Update and DW Day 2

Feb 13, 2011 20:50

Okay.

My landlady at the place I'd been staying at since May 2010 gave me my 30 day notice back in January. It took me 3 weeks to find a place willing to allow my cats and within my budget, but I managed with 8 days left to find a tiny room. They have another room opening at the end of March, so the plan was to stay in the tiny room for 2 months, then go into the bigger one.

With 5 days left before I would be forced to move, that woman calls me and tells me that her brother-in-law suddenly needs a place to live and her husband offered the room I was supposed to move into.

I basically freaked out for 2 days. Mind you, this is all happening smack dab during load-in week where we've been working 12 days in a row, usually about 10 hour days because we were behind and needed to get the set up in time for Tech the following week.

My mother, being the amazing person she is, and happening to take 2 days off in a row due to the weather back in Ohio, spent an ENTIRE day calling people and emailing people from craigslist. At the end of this day, after finding nothing, we decide that getting rid of my cats may be my only possible option.

I spent the entirety of the next day crying during work, because I couldn't bear the thought of giving up my babies. Literally... I welded together a metal ladder while sobbing. It was pretty intense.

At the end of this day, my female co-workers have decided to de-stress by going to some local hot springs and ask me along. I decide that I definitely need to destress so agree, but check my email before I go. My mom sent me one last place that she wasn't sure about, because it is located outside city limits.

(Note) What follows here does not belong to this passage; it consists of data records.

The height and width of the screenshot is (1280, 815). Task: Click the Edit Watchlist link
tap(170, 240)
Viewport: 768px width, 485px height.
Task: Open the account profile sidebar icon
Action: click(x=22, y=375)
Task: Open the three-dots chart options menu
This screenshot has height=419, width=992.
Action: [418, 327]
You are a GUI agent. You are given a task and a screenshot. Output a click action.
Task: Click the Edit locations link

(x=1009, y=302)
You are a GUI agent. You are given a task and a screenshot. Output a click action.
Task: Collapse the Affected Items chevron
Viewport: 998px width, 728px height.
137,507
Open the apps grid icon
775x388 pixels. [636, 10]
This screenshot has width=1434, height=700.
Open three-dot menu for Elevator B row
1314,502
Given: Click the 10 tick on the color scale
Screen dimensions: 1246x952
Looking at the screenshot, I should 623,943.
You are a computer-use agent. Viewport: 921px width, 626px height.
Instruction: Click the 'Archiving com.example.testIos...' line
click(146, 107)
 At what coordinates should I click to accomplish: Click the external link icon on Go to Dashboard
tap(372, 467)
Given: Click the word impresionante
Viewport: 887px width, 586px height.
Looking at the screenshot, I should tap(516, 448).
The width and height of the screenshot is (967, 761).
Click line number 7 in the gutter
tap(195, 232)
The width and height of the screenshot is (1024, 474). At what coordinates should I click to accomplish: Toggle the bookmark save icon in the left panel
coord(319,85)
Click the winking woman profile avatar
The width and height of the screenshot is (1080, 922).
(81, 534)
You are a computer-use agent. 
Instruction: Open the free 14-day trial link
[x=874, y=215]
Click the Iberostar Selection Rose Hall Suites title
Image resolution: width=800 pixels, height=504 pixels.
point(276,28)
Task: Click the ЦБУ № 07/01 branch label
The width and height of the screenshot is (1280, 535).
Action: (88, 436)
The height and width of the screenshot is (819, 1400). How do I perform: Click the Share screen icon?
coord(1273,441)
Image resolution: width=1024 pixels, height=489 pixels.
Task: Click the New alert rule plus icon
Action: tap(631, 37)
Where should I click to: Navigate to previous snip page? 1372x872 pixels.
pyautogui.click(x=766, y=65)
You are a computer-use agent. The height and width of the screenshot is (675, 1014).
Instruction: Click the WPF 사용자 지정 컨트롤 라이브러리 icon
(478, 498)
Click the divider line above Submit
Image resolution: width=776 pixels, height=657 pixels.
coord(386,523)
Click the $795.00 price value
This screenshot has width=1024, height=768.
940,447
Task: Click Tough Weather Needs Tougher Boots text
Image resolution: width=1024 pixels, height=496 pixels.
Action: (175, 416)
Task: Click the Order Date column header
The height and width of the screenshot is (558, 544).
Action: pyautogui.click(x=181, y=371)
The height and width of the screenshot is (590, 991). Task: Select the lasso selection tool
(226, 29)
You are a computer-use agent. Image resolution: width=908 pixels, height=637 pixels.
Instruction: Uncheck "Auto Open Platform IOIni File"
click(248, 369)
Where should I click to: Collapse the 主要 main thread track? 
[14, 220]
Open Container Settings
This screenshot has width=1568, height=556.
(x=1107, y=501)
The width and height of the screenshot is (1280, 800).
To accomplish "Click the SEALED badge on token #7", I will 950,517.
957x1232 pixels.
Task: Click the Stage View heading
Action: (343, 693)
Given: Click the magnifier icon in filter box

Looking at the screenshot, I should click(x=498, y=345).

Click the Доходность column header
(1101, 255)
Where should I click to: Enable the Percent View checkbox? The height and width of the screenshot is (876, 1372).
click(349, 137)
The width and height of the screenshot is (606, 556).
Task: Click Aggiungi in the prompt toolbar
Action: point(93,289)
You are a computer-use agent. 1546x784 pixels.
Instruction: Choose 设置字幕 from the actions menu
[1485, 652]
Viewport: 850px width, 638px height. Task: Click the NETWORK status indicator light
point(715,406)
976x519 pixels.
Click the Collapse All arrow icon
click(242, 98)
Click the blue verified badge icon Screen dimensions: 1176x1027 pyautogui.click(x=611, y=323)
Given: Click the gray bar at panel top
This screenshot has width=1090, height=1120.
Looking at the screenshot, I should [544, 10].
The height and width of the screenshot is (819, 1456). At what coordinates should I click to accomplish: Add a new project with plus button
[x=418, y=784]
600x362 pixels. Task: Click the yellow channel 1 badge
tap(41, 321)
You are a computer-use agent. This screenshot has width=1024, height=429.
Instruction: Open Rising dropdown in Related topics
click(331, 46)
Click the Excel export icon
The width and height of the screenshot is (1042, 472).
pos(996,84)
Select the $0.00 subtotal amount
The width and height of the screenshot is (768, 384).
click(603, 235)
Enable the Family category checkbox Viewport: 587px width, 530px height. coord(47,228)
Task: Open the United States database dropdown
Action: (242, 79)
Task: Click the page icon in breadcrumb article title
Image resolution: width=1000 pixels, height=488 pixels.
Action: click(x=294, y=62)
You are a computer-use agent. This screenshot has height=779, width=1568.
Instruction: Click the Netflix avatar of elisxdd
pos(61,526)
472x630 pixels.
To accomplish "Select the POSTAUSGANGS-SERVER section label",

Desperate now, I call and the lady tells me she loves cats and I can move in whenever I want to.

I start crying out of relief and spend the rest of the evening absolutely blissful that this craziness is over.

That was Friday, Feb 4. I spent Saturday with the woman I met online, destressing further with her and spending a wonderful day doing nothing. On Sunday, I went to inspect the place, though I reasoned that it didn't matter because there was no way I would find another place in 2 days.

It's located in a tiny tiny village about 20 minutes away from my place of work. The place is a trailer, but it's actually in very nice condition. My room is tiny, but has a window and a closet and the area is BEAUTIFUL. There are mountains with cows surrounding me and it's so quiet. Also, at night it's so dark that I can see stars I've only ever seen while camping. Plus, a neighbour heats their house with wood, so it always smells like campfire and I LOVE that smell.

The bad things include the fact that since it's in the mountains, I get no cell phone reception and the internet is ridiculously slow. I can't even load the WoW launcher, let alone the game, and some websites (like battle.net) won't even load completely because it's too image/java heavy. I don't have a television anymore, so my PS3 is useless since my computer monitor is too old to have a HDMI input. Also, it's 20 minutes (one way) from work, meaning I'm spending about $3 a day in gas to get to and from work. With all this, one would think the room would be cheap, but oh no... I'm paying no less than I was in the previous condo, where I had my own bathroom, a huge bedroom, and a garage.

There's also the fact that the post office in this village is only open like 9am-11am Mon-Fri and there are no postmen, so I basically can't get mail. Netflix won't even verify that the address exists. I'm looking into a PO Box in the town I work in, but it's proving difficult since they require proof of residence, which I can't provide. (I'm just handing over money, month to month, with no agreement or lease or anything.)

The landlady lives in the room next to me and there is another roommate, a man in his 40s from Texas. I don't know really what he does, but he keeps very strange hours and managed to get me the wireless key by using some program on his laptop to convert the passphrase (which wouldn't work) into WEP encryption (which did). I now feel like he's a hacker by trade. LOL

The problem is that other than all those bad things, so far I really like it here. I love living in the quiet country, I love waking up to the beautiful almond tree directly outside my window that is currently in bloom... I really like most things. If this was the 1940s, I would be in bliss right now. Unfortunately the technological difficulties I'm having is making me really want to move. (And the distance...)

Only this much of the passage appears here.